Wherever a line in the records below contains "grid", copy that line.

Records contained in a dataset
:::::

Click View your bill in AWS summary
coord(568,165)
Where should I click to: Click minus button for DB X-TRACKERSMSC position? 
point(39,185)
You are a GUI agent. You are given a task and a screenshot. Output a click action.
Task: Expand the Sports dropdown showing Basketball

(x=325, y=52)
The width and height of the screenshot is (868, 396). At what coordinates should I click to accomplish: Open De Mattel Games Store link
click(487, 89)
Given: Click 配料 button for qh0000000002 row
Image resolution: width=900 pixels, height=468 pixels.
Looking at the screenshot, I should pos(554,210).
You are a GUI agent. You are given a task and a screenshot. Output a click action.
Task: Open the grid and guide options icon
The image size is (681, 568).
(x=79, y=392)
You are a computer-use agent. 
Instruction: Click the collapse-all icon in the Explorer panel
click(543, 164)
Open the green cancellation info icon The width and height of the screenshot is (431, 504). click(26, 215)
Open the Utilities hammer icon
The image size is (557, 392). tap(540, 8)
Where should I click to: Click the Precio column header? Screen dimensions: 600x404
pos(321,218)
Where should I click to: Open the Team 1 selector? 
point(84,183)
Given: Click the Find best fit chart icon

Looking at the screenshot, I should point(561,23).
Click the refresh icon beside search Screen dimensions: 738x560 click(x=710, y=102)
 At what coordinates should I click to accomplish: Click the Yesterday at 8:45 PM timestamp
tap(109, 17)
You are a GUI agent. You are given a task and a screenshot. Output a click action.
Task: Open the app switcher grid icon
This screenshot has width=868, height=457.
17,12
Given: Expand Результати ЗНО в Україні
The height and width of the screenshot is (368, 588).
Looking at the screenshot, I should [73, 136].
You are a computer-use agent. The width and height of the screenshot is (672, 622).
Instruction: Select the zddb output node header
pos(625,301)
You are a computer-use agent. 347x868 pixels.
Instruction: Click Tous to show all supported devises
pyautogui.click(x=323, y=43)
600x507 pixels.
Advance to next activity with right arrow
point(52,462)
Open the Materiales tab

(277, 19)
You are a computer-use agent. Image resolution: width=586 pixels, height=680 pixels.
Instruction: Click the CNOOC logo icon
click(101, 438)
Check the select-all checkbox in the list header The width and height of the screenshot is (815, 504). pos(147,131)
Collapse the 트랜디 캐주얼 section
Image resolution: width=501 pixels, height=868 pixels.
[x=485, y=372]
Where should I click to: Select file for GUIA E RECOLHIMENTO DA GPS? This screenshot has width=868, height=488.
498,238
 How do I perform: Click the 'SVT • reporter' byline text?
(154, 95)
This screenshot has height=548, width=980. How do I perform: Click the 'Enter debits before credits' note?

:::::

Task solution –
Task: Open the grid and guide options icon
Task: Open the app switcher grid icon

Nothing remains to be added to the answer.